To further comprehend the model and ascertain the reasons behind the observed improvements, we analyze an utterance sample from DAIC-WOZ and compare the attention weights with and without AAM by visualization. The attention weights highlight the significance of each token within the model, determined by summing all the weights of the same value vector in MSA. In this utterance, there exists forced breathing which is an indicator of depression. As shown in Fig. 5, attention weights around the forced breathing become increasingly prominent with the help of the AAM module. However, without the AAM module, the higher attention weights in the first stage of the model are assimilated by the average pooling merge, stage by stage. This comparison illustrates the ability to avoid feature losses during merging operations for the AMM module.
Figure 5: Visualizations of attention weights in different stages.
Conclusion
Speech is one of the most direct ways for humans to express their emotions, and its unique structural characteristics contain a wealth of emotional information. This article proposes a hierarchical Transformer model for audio depression detection—DWAM-Former to solve the problem of inaccurately segmenting and merging. This model takes into account the natural structure of speech, utilizing three stages of feature learning from fine to coarse: frame, phoneme, and word.
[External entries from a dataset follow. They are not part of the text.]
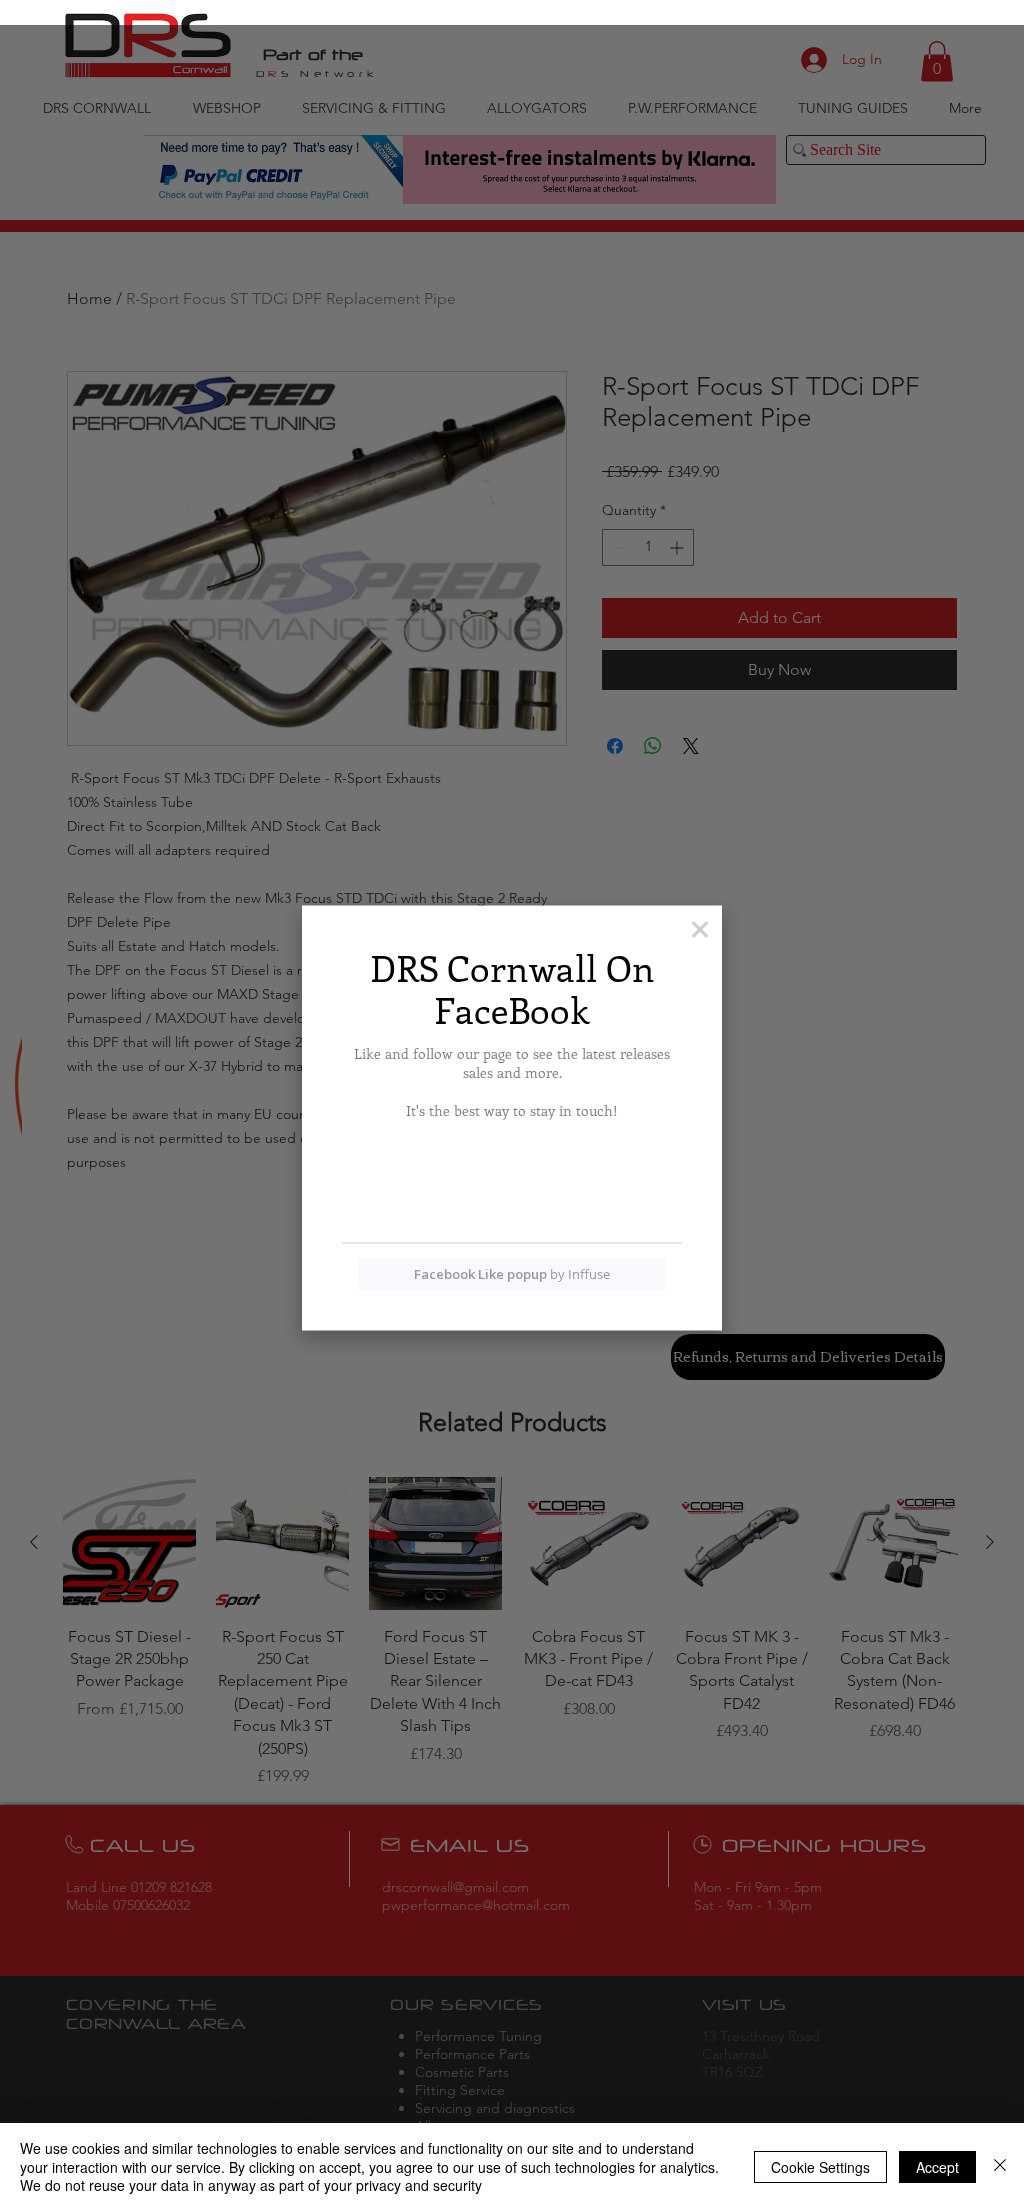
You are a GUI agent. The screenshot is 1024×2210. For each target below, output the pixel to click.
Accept (937, 2167)
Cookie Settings (820, 2167)
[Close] (1000, 2166)
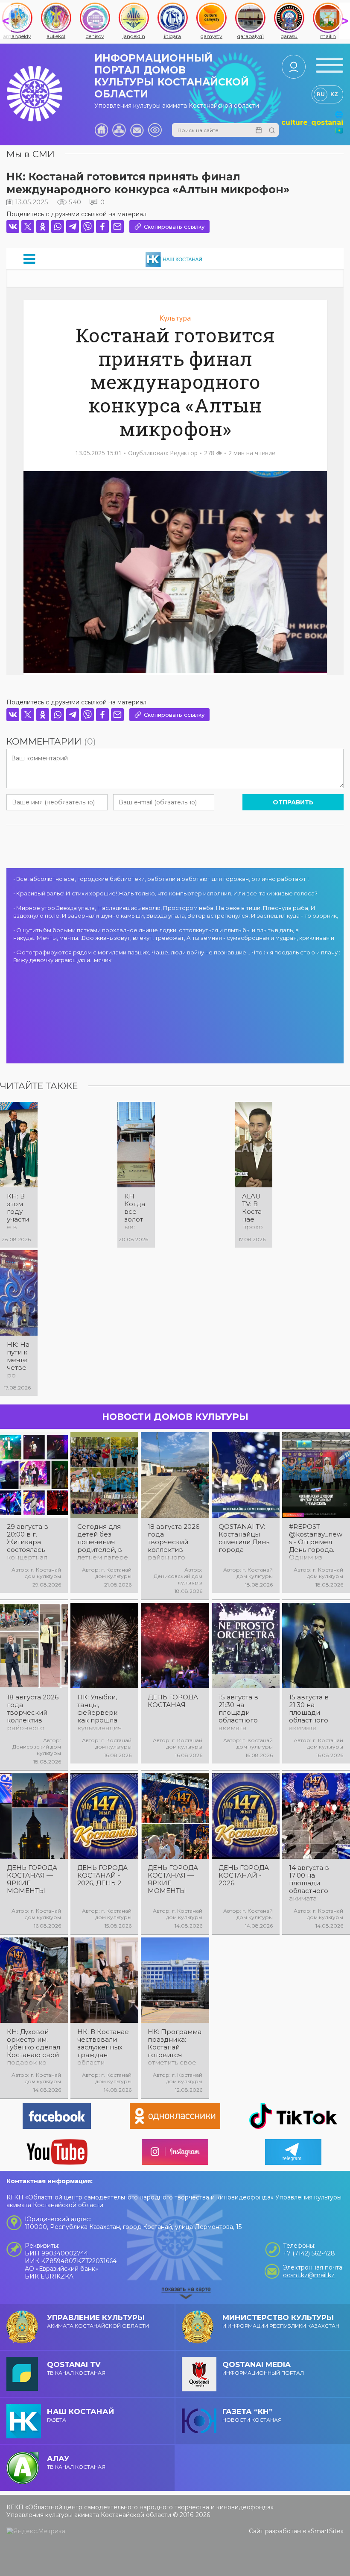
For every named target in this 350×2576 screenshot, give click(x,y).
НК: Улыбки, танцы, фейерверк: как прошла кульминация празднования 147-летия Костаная (102, 1712)
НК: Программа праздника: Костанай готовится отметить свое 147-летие (174, 2047)
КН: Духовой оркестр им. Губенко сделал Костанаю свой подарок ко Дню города (33, 2047)
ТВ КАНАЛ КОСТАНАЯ (76, 2368)
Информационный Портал (263, 2368)
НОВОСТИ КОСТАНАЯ (252, 2415)
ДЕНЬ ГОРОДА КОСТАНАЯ (173, 1701)
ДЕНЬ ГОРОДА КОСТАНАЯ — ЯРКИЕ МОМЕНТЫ (32, 1879)
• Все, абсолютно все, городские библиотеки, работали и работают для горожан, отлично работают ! (161, 878)
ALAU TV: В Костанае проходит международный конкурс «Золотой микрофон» (253, 1211)
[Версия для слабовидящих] (155, 130)
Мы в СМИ (30, 154)
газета (80, 2415)
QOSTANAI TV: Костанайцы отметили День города (244, 1538)
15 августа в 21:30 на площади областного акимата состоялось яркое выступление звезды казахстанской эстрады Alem (313, 1712)
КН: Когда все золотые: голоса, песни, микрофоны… (136, 1211)
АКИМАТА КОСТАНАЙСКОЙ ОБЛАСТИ (98, 2321)
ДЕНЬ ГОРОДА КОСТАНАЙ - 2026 (244, 1875)
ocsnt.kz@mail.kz (309, 2275)
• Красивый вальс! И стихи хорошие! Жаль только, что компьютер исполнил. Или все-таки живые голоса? (165, 893)
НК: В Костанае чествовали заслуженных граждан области (103, 2047)
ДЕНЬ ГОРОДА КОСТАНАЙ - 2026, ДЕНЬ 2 (102, 1875)
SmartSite (326, 2531)
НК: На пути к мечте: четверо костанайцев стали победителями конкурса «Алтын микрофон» (18, 1360)
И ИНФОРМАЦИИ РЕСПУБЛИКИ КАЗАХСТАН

The dynamic segmentation module guides the window size at each stage. This improves computational efficiency, and helps with more reasonable segmentation and feature fusion across stages.
Since the influence of different features on depression detection varies and the number of features needing to be integrated from one stage to the next differs, DWAM-Former employs an adaptive self-attention fusion module to address the feature fusion issue between stages. Compared to the average pooling method, the adaptive self-attention fusion module ensures more effective feature integration between stages. Additionally, to mitigate the gradient vanishing problem, the DWAM-Former model incorporates a variable-length residual module to enhance feature learning capabilities. Experiments on the DAIC-WOZ depression dataset demonstrate that the DWAM-Former model outperforms other depression detection models, reaching 0.788 in the MF1 score.
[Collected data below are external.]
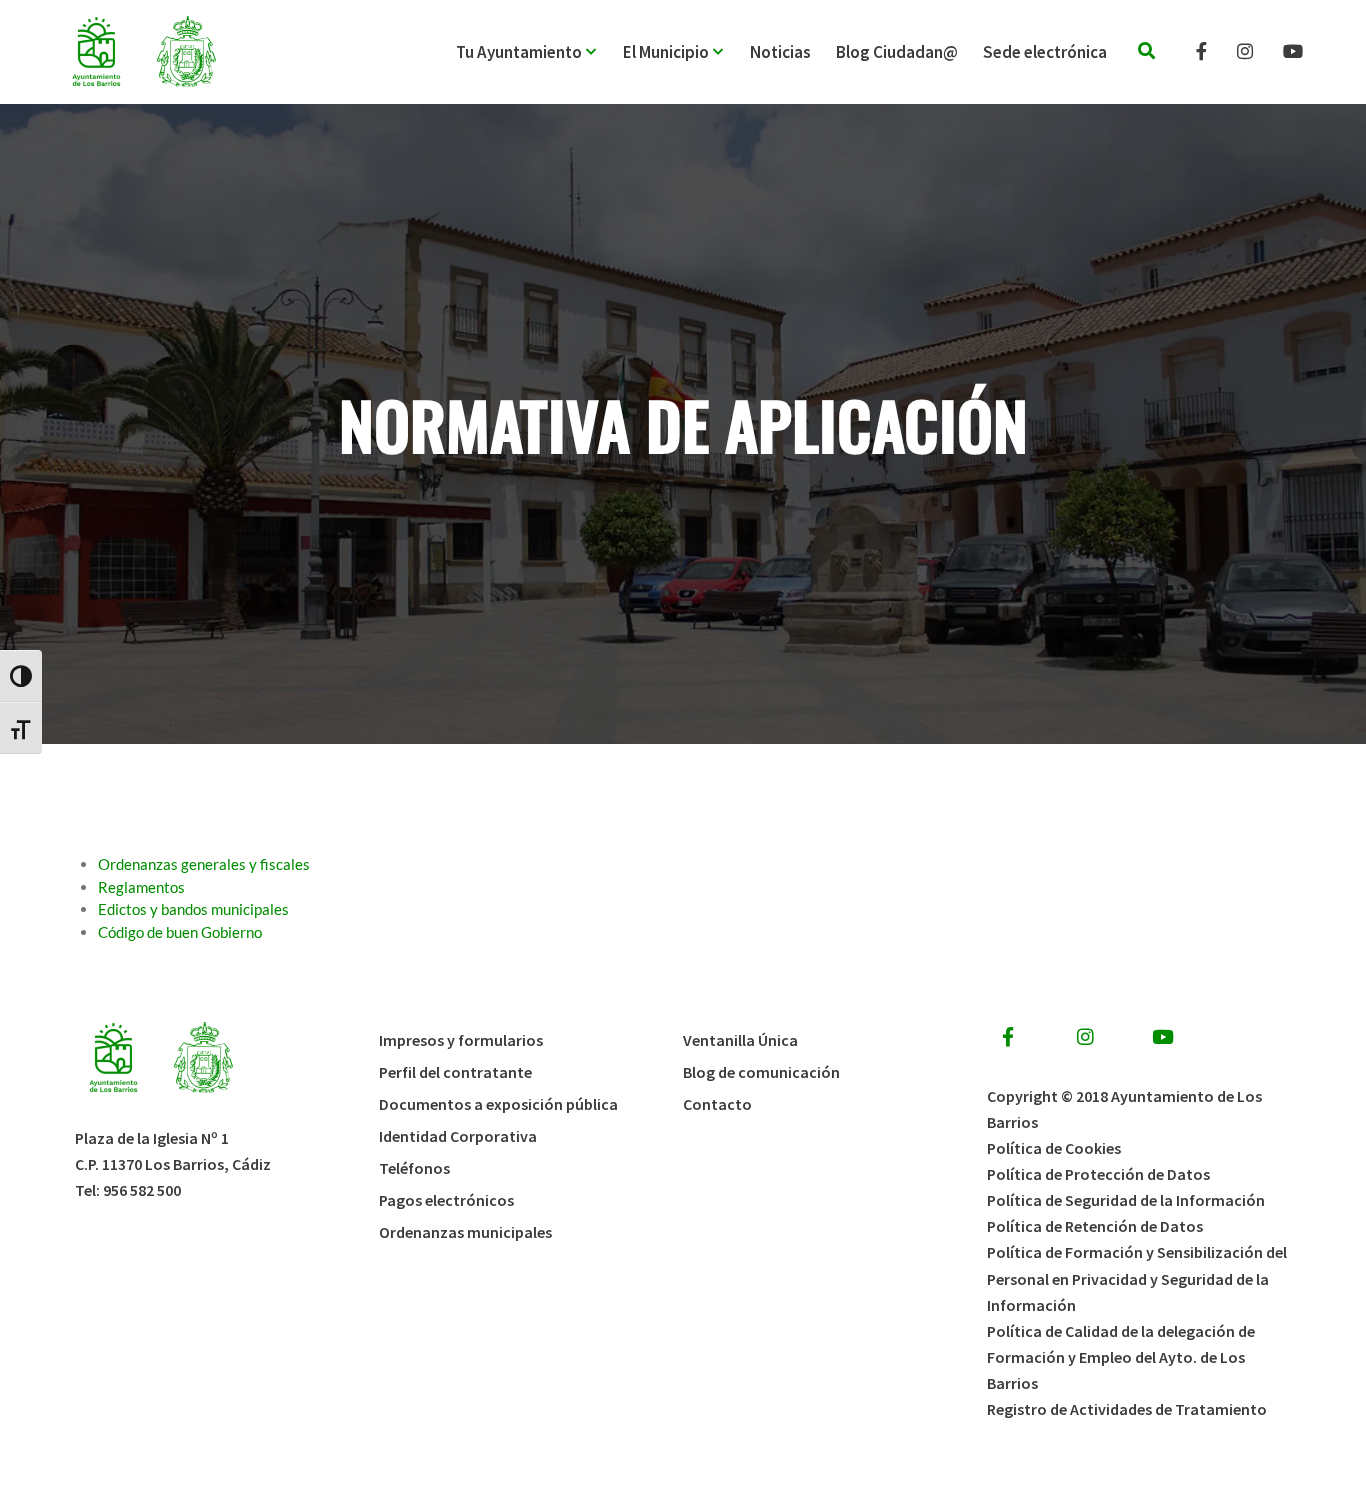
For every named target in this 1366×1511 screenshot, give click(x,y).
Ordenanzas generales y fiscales (204, 864)
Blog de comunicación (761, 1072)
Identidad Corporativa (458, 1136)
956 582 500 (142, 1190)
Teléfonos (414, 1168)
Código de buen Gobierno (180, 932)
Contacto (717, 1104)
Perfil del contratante (455, 1072)
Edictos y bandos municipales (193, 909)
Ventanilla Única (740, 1040)
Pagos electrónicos (446, 1200)
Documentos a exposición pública (498, 1104)
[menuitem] (539, 52)
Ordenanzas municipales (465, 1232)
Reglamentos (141, 887)
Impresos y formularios (461, 1040)
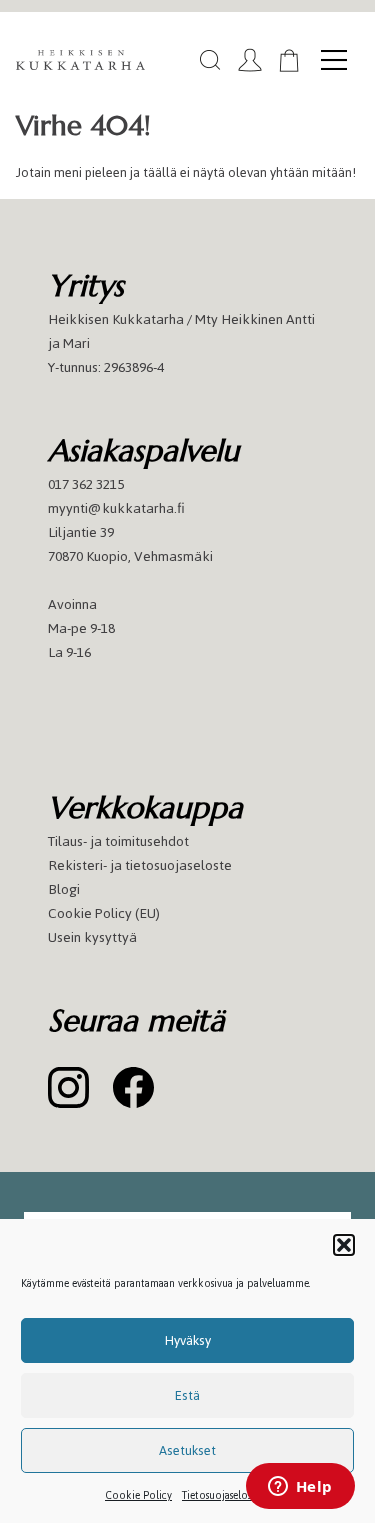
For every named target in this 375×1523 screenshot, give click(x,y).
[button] (344, 1245)
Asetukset (187, 1450)
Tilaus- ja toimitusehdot (118, 841)
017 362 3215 (86, 484)
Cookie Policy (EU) (104, 913)
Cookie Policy (138, 1495)
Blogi (64, 889)
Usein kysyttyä (92, 937)
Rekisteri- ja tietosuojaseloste (140, 865)
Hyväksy (188, 1340)
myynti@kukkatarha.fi (116, 508)
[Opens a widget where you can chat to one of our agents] (300, 1488)
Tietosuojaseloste (221, 1495)
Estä (187, 1395)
DWAM-Former steps forward in determining window sizes adaptively in different stages. However, it still relies on an external audio-to-text module to separate audio from sentences to words. In real world cases, words in the audio may hard to be recognized, or the language of the audio may not in the pretrained data of external module. These become limitations of the DWAM-Former. In further researches, unsupervised methods like clustering could be a potential way to group feature together. The effectiveness of Hierarchical Transformer model can be enhanced by more accurate window sizes in different stages.